Она сама сняла с его шеи платок и снова улыбнулась, теперь уже как своему давнему знакомому.

— О! Готовенький, созрел. Почему не приходили раньше?

— В поле, все некогда.

— Снимайте рубашку и ложитесь на кушетку.

Иван с усилием поднимал голову, трудно было наклоняться. Она помогла ему стащить липшую к телу рубашку, и когда упругие ее пальцы прикасались к его спине, по телу пробегала холодная дрожь. Он лежал на животе, уткнув лицо в подушку и закрыв глаза. Пахло лекарством, какие-то металлические предметы падали на стекло и позвякивали, шумела, выхлестывая из крана, вода. И вот те же упругие, энергичные пальцы коснулись шеи и плеч, Иван почувствовал прикосновение чего-то мокрого, холодного, в нос ударило спиртом, и вдруг что-то хрустнуло, фурункул словно разорвался, резанула нестерпимая боль, Иван застонал, и из его закрытых глаз выступили слезы.

— Все, все, конец, и боль скоро пройдет, — говорила она, все еще занимаясь своим делом, касаясь пальцами его шеи. — Сейчас приведу все в порядок, закрою бинтом… А шея у вас крепкая, как у борца. Вы, наверное, спортсмен?

Иван не ответил, лицо его было прижато к подушке.

— Ну вот, готово. Завтра прошу на перевязку.

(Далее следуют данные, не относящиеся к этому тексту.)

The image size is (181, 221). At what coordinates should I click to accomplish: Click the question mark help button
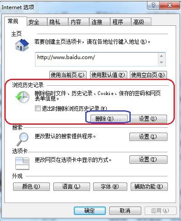click(x=153, y=6)
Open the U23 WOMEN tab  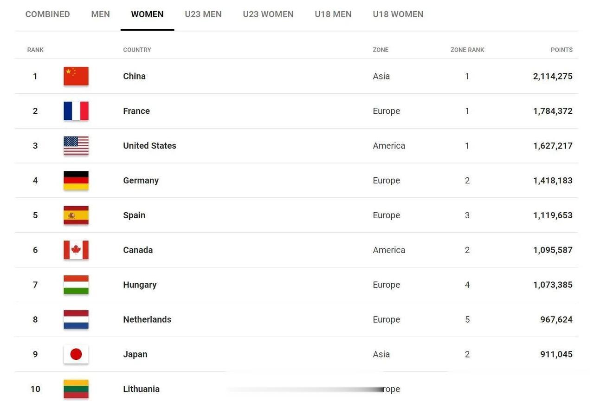click(x=268, y=14)
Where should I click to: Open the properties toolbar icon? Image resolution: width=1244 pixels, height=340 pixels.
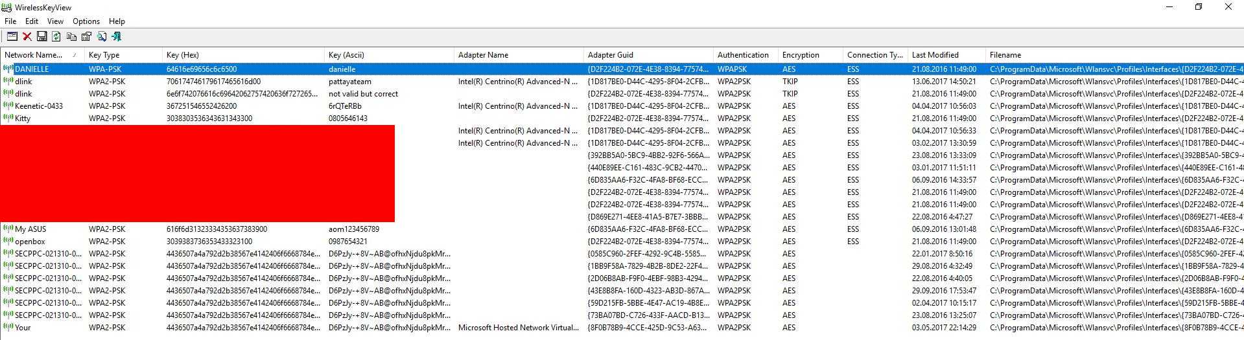(86, 37)
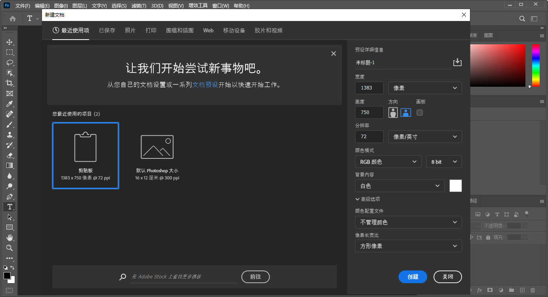Image resolution: width=548 pixels, height=297 pixels.
Task: Click the white background color swatch
Action: click(x=456, y=186)
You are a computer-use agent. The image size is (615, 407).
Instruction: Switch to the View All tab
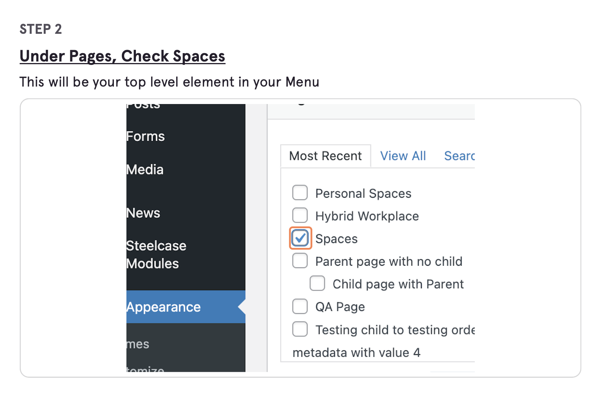pos(403,156)
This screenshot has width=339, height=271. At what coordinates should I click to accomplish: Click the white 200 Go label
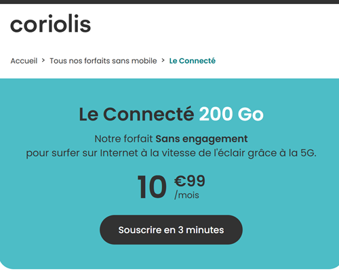click(x=231, y=114)
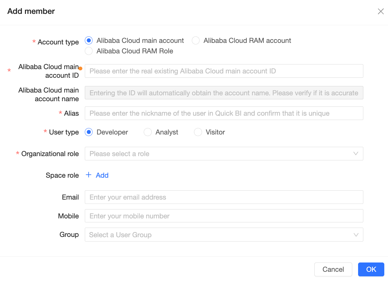Confirm with the OK button
Viewport: 388px width, 281px height.
pyautogui.click(x=371, y=269)
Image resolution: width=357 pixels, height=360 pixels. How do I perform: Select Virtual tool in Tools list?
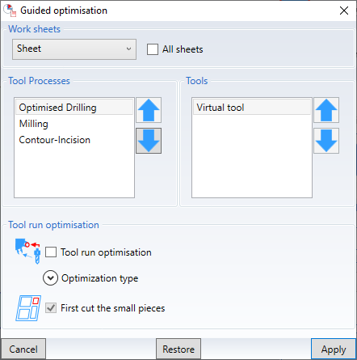pos(252,108)
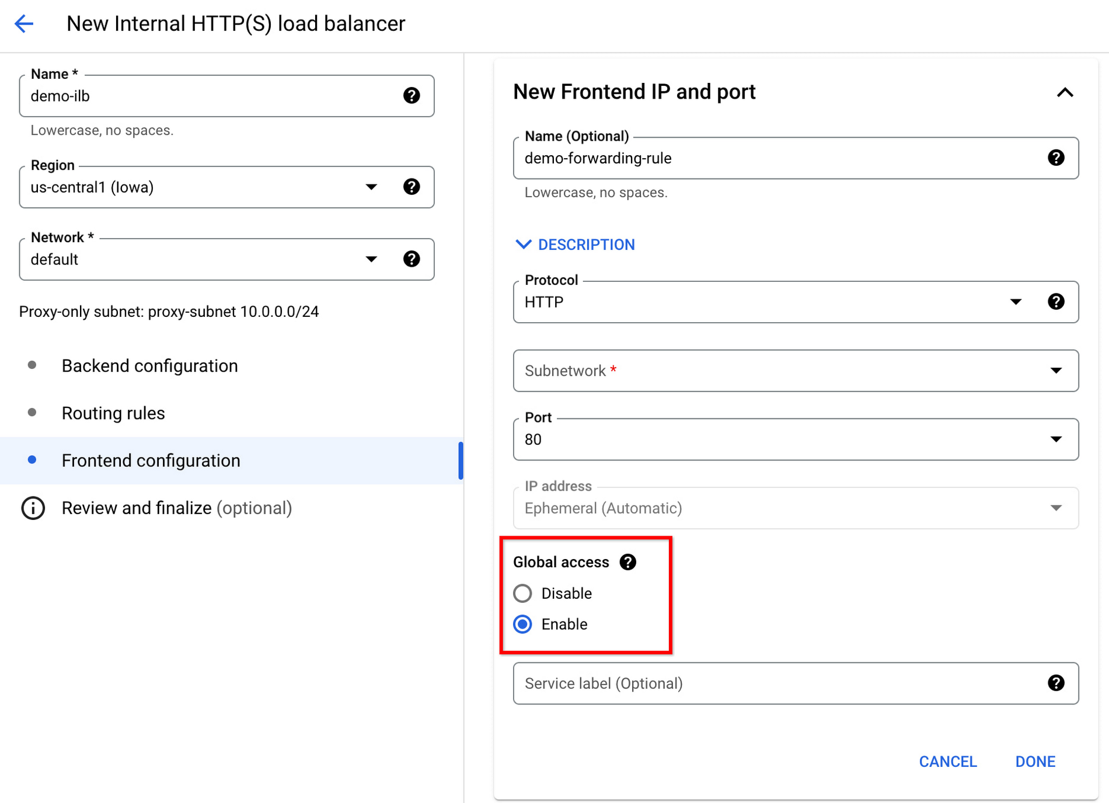Expand the Subnetwork dropdown

tap(1056, 371)
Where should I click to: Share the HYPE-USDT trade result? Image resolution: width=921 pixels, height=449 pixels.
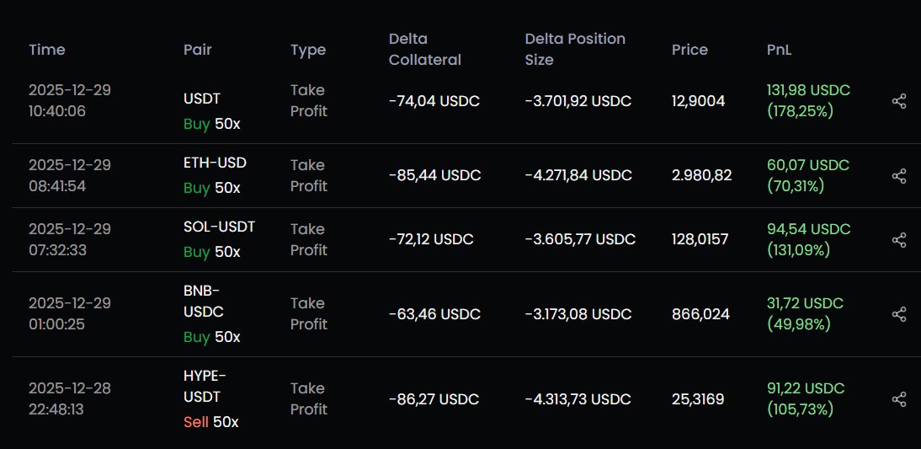pos(898,399)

Все и началось с хождения на перевязку. Уже прошло два месяца, от чирья остался лишь след лилового оттенка, а Иван через каждые два или три дня, вскочив на мотоцикл, прямо с поля спешил на перевязку. Валентина встречала его то с радостью, ее большие глаза загорались живым блеском, то как-то удивленно, тоскливо, с лицом хмурым, опечаленным. Однажды, осмелев, Иван пригласил ее прокатиться с ним на мотоцикле. Она рассмеялась, заправляя под шапочку завитки черных волос.

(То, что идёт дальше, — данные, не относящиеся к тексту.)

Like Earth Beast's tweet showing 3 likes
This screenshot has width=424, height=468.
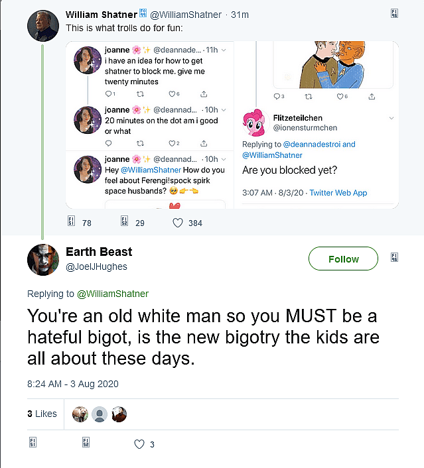139,444
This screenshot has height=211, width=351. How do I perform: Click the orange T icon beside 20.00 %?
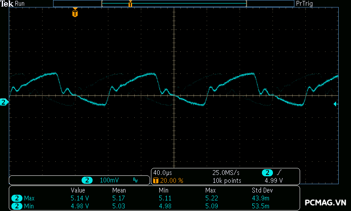[155, 181]
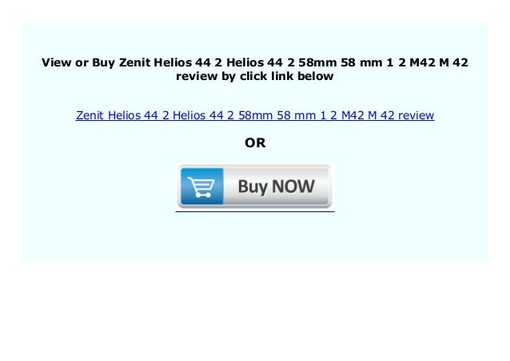
Task: Click the shopping cart icon
Action: tap(201, 187)
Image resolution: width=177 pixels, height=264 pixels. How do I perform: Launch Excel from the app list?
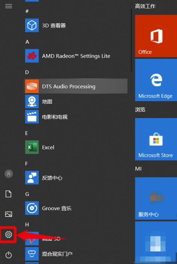(x=76, y=147)
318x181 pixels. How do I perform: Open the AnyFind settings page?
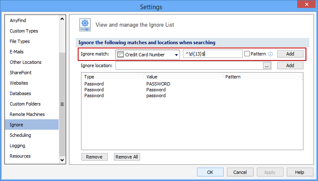click(x=18, y=20)
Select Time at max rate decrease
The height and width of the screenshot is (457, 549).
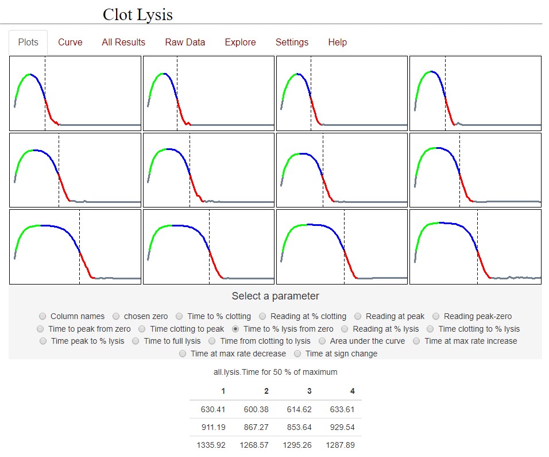[x=183, y=354]
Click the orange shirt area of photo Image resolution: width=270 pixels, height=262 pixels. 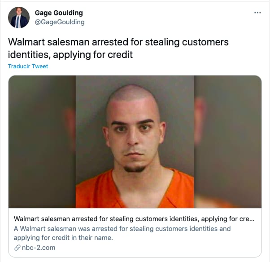coord(96,191)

— Это что же, среди бела дня?

— Зачем же? Поедем, когда стемнеет.

— Я сяду в люльку?

— Мы поедем без люльки. Сядете на седло, у меня за спиной.

— Не поеду.

— Почему?

— А если упаду?

— Ни в коем случае! Ручаюсь! Будете держаться за меня и не упадете. Очень удобно сидеть…

— Все одно не поеду. Боюсь быстрой езды.

— Я езжу тихо, осторожно. Честное слово!

— И куда же мы умчимся?

— Можем поехать в горы, к перевалу. Асфальт лежит до горы Очкурка. Отличная стелется дорога, ее недавно покрыли асфальтом, ехать по ней одно удовольствие.

— Нет, не поеду. Ни к чему это…

Она смотрела на посуровевшего Ивана, на его сломленные брови, улыбалась ему, и ее темные смеющиеся глаза говорили: «Ну что ты, Ваня, конечно же поеду, поеду. Это же как интересно. Ночная дорога, кругом горы, и мы одни»…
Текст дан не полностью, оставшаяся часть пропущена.